This was not a post that I intended to write, but it has become evident in my work this week that it is such a necessary topic this time of year..
When you’re working with kids this time of year, one thing becomes extremely evident: kids freak out this time of year. It is a culmination of things, including the usual suspects such as excitement and overwhelming joy at the prospect of writing their Christmas lists and getting all of the presents they have been wishing for all year.
The holidays also represent anxiety, loss, and past hurt for many people. It is a time of year where we are reminded of those that we love that have been lost, traditions that have changed or are in the process of changing, and overwhelming emotions.
And there is no reason that this needs to be specific to kids. This is a global issue, one that leads to heightened emotions, misunderstandings, and enormous pressure to perform. This pressure to perform can manifest in many ways: having the finances to fund the Christmas of your dreams, look perfect at your family Christmas party, defend your lifestyle choices, the need to feel happy all the time, and an overwhelming urge to create individualized concepts of “perfect holidays.”
It can be almost unbearable, and it can be very lonely if you feel like you are just not having quite as much fun as everyone else.
So what does that mean? Be nice to people this time of year! Cut people a little slack if they are distant/emotional/angry/sullen/exhausted/anxiety ridden – you never know what they might be going through.
It is also a time where we need to pay particular attention to our personal needs, as described in Learning to Love Yourself During the Holidays, but in a much less concrete way – it is a time where we need to dig deep and be especially sweet and patient with those around us.
My personal preference for the holidays is a “less is more” model, wherein holidays consist more of rampant pajama wearing, book reading, movie watching, late night chatting, morning coffee drinking, and generally moving at a very slow pace. This can quite frequently come in direct contrast with the overwhelming urge to BUY MORE, cook huge feasts for everyone you know, look perfect in every holiday picture, and make sure that everyone is having the most perfect and best possible holiday.
In similar ways that we discuss the damaging ramifications of demanding perfection of your body, demanding perfection from your holiday celebrations can be equally dangerous. It leads a huge door open for disappointment, pressure, and not feeling like you are living up to expectations – all of which are absolutely no fun for anyone.
I would like to take this moment to propose that THIS YEAR you take extra measures to take care of yourself, no matter what. We so rarely know how to put ourselves first, and I find that it is always most evident during the holiday season.
Instead of working to look like the perfect family or cook the perfect meal this year, lets focus on loving one another to the best of our capabilities and loving ourselves as much as possible as our first priority.
Once all of the pressure is off, I’m sure that your heart will thank you.
I am also a firm believer in random acts of kindness during the holidays as an attempt to keep my spirits high, and help those around me. Good holiday kindness tips include:
- tipping your server a little something extra for a job well done when you go out to eat
- pay ahead a toll for the person behind you
- taking a moment to smooch your sweetheart under some mistletoe
- taking a long hot bath and reading a book, even when you’re supposed to be getting ready for a party or stuffing the turkey or at a store buying presents
- buy local Christmas presents
- treat salespeople with kindness, even if you are stressed out, and wish them a happy holidays
- take time out of your day to do something active and enjoy your surroundings
- buy gifts for those less fortunate than you
- donate your time to local organizations
- get down on the floor and play with children
- tell people that you love them and appreciate having them in your life
What small steps are you taking to make yourself and others feel loved this holiday season?

* **DATASET EXTRACT**
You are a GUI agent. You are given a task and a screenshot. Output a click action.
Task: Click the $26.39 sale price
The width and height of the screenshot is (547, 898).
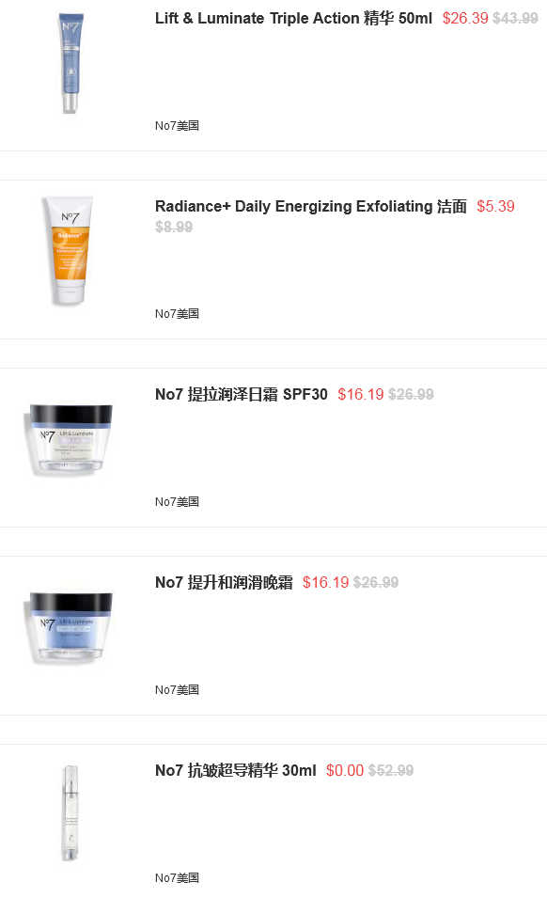[x=465, y=18]
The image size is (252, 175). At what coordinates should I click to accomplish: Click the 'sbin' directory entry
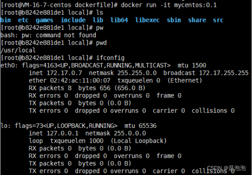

* **EXERCISE INSTRUCTIONS**
Answer these from the holiday post above.
1. Besides excitement, what three things does the post say the holidays represent for many people?
2. What name does the writer give to their personal preference for the holidays?
3. What does the list of kindness tips suggest paying for the person behind you?

* **REPLY TO THE TASK**
1. Anxiety, loss, and past hurt.
2. A "less is more" model.
3. A toll.